Dataset entries

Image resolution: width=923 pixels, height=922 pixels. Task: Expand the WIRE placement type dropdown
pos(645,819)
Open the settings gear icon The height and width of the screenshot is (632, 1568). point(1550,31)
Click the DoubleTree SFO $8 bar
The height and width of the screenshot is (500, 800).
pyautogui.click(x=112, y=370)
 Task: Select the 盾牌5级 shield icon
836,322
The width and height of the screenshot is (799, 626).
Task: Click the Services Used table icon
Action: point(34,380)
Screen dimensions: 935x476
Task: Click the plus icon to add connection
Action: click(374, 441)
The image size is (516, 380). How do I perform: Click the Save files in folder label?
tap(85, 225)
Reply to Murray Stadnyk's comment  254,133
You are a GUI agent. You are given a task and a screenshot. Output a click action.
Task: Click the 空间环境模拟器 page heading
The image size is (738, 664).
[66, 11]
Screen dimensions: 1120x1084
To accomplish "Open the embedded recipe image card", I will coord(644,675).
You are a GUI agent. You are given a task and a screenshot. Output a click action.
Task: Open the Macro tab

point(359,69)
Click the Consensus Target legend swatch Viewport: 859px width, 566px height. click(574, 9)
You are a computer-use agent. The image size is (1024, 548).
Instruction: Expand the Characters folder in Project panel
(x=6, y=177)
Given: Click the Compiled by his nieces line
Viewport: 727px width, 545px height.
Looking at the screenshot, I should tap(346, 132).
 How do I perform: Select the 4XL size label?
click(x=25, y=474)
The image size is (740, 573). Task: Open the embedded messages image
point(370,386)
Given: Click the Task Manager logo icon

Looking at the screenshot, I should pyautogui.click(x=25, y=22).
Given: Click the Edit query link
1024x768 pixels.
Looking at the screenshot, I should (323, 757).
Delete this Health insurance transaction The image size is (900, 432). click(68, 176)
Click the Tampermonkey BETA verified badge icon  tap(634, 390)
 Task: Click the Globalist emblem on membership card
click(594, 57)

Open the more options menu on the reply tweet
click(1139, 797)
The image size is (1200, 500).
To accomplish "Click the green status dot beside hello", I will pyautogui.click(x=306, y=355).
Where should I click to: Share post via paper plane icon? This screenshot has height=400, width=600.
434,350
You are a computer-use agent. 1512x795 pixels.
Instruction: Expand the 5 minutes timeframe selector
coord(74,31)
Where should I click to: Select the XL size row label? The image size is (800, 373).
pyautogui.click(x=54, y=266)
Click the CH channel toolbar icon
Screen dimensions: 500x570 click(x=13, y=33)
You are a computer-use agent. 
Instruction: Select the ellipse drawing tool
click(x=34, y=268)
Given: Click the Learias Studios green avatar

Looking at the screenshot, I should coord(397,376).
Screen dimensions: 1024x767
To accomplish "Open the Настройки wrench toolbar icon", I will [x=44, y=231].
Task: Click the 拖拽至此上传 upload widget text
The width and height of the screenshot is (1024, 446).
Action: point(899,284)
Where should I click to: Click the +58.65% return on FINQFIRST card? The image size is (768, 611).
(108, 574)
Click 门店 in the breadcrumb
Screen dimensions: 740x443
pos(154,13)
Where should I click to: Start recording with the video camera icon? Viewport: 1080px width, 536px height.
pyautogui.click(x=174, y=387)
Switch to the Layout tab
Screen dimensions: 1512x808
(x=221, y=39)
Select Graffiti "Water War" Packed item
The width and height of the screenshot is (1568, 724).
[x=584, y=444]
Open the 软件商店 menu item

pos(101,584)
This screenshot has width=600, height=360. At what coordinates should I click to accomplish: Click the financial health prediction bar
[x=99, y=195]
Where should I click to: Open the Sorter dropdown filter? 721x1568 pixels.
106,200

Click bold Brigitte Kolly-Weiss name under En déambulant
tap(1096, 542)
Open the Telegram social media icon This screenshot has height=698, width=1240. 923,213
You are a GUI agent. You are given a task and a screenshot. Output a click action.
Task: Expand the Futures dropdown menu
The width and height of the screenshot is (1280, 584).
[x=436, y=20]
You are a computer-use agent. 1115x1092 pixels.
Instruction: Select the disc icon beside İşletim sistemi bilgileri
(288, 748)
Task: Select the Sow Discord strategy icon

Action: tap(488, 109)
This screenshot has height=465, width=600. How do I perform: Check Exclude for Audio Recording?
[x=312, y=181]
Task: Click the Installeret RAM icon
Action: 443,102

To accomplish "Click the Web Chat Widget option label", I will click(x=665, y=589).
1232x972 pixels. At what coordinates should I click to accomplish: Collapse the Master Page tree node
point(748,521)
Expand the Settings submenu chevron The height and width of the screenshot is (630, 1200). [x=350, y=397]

Exercise: Lines holding the string "will" must be copied out of the entries above.

Solution:
To accomplish "Open the embedded recipe image card", I will coord(644,675).
To accomplish "Click the green status dot beside hello", I will pyautogui.click(x=306, y=355).
To accomplish "Open the Настройки wrench toolbar icon", I will [x=44, y=231].
To accomplish "Click the Web Chat Widget option label", I will click(x=665, y=589).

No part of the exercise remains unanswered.